◆ **WHAT THE TASK REQUIRES**: Print all of the entries exactly, minus the pictures.

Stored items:
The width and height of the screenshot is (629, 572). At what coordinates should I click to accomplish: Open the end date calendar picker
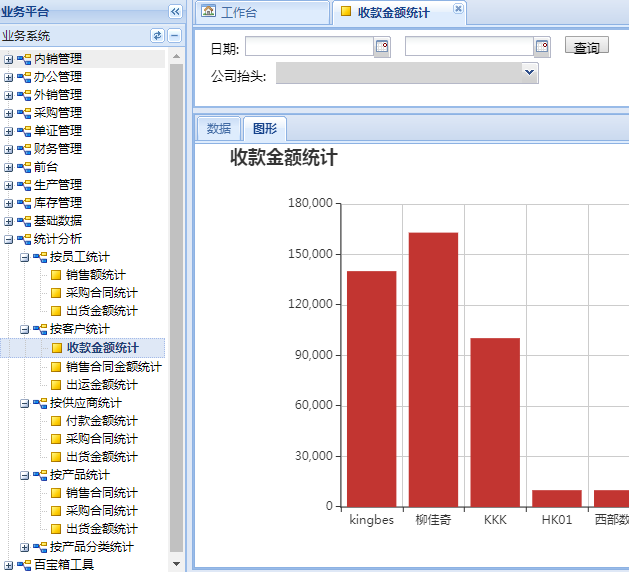coord(542,47)
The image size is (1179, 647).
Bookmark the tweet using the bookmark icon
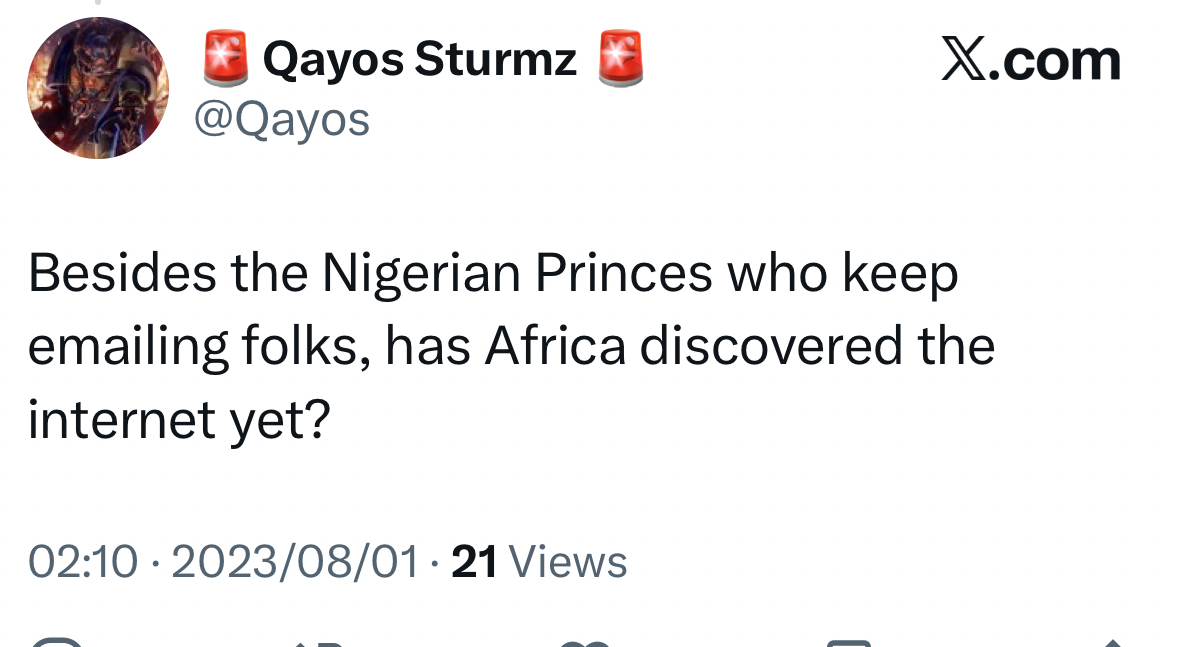click(x=850, y=642)
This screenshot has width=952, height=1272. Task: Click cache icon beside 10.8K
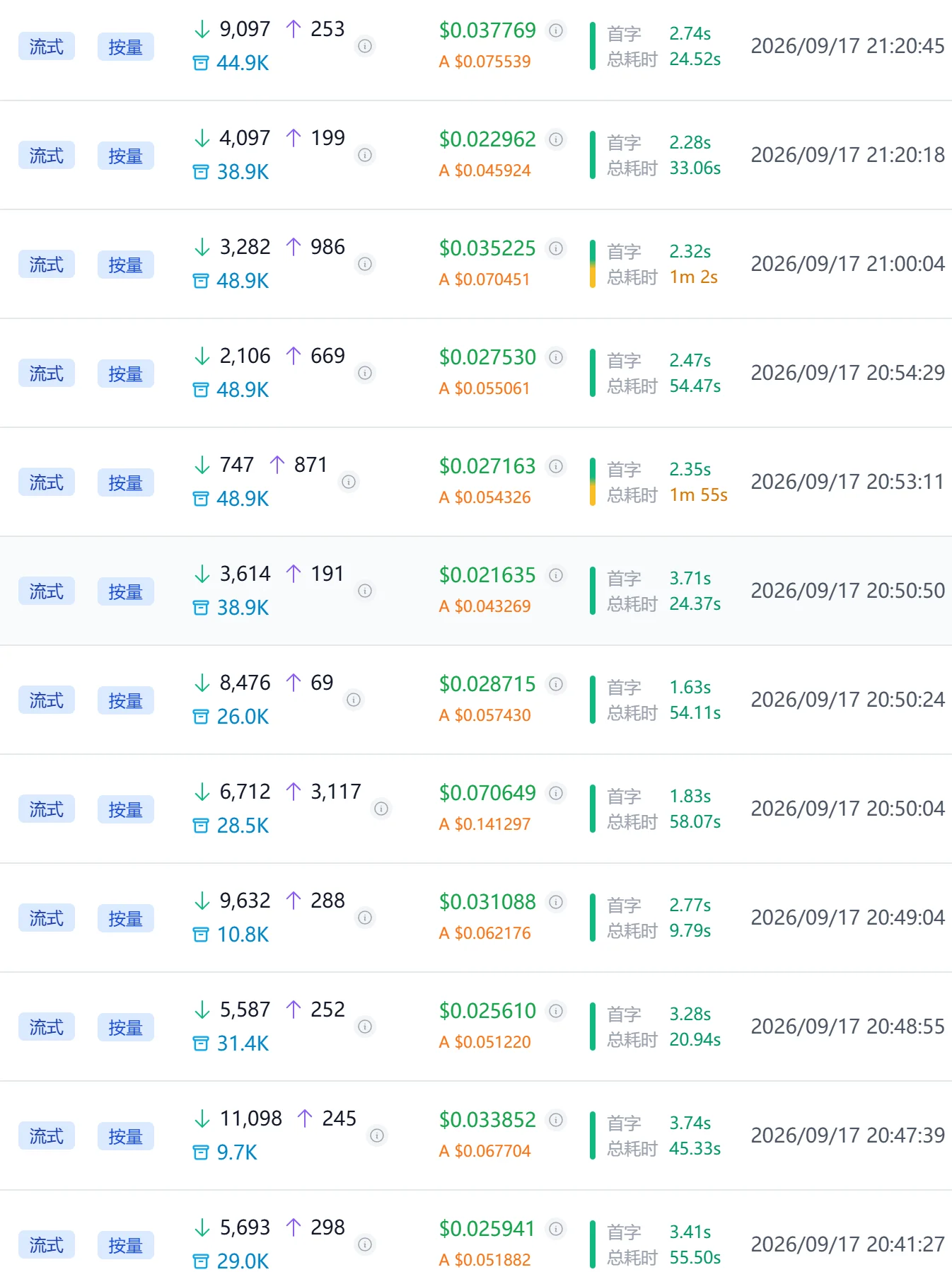click(201, 935)
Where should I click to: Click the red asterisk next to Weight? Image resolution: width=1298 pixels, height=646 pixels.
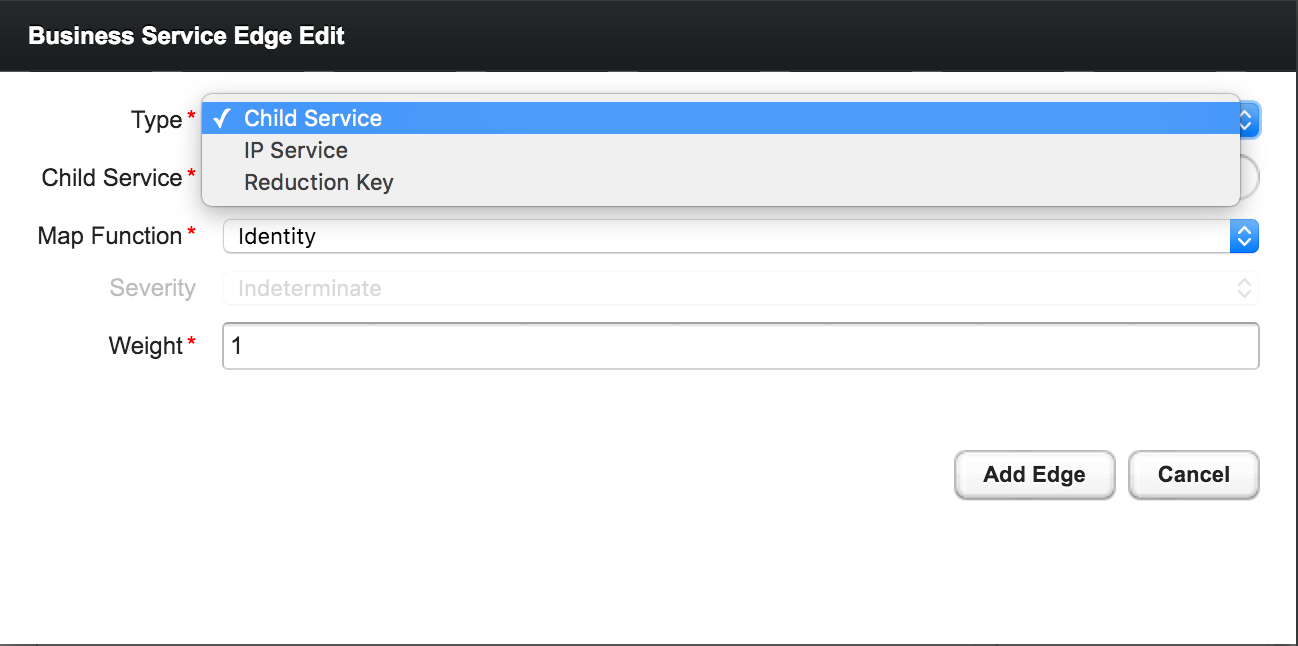[x=191, y=344]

◆ **RESPONSE TO THE TASK**:
The width and height of the screenshot is (629, 572). At what coordinates should I click to accomplish: Open the end date calendar picker
coord(542,47)
The image size is (1179, 647).
Bookmark the tweet using the bookmark icon
click(x=850, y=642)
This screenshot has width=952, height=1272. Task: Click cache icon beside 10.8K
click(201, 935)
Where should I click to: Click the red asterisk next to Weight? Image resolution: width=1298 pixels, height=646 pixels.
[x=191, y=344]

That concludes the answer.